The first step in conducting a SWOT analysis for a non-profit is to find out where the strengths of the non-profit lie. This involves determining the characteristics that places the particular non-profit in a position of strength in relation to all the other non-profits both within the chosen niche and other areas of specialization. Also of concern are the characteristics that make the non-profit a stronger organization just by itself as well as those traits that it can draw on to help it grow. Some of the strengths of a non-profit include the fact that most of the work is done by volunteers and the fact that most of the money and materials that non-profits use for their operational costs and charity work come from donations.
The weaknesses identifiable in a SWOT analysis for a non-profit organization includes all of the factors that put the organization in a position of weakness. Such things could include the fact that they are dependent on contributions and donations. This is something that non-profit organizations are not able to control, since they cannot force people to give them money. As such, the non-profit organization is forced to depend on the goodwill of contributors. Since it has no way of predicting how much it will receive in any business cycle, this makes it really hard to create a budget.
Opportunities in a SWOT analysis for a non-profit include factors like government incentives.

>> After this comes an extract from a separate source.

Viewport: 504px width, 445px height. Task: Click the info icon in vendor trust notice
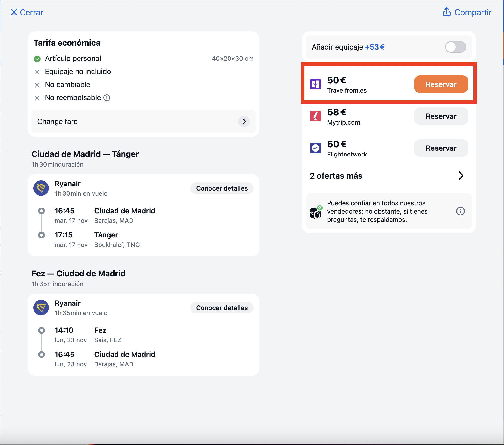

Most non-profits are eligible for all kinds of government grants, which they can apply toward their mission. Apart from grants, they are also eligible for all kinds of tax deductions and exemptions, further freeing up capital that can be applied to their work. Other opportunities that may be capitalized upon include the ability to organize fundraisers to help them make money and the ability to organize other functions like raffle drawings.
Threats in a SWOT analysis for a non-profit includes all of those aspects that threaten the continued survival of the non-profit. The main threat for non-profits is a downturn in the economy, which translates to a dwindling of charitable donations. Another threat is too much competition from too many non-profit organizations working for the same purpose. This makes it harder for people to choose which non-profit to donate to, and it also leads to a division of the funds into smaller chunks.
Another threat could well be too much reliance on volunteerism. Big projects don't get done without enough volunteers in some cases, so it seems logical to add the lack of ability to attract volunteers as a weakness that can be overcome with good marketing, high visibility, etc.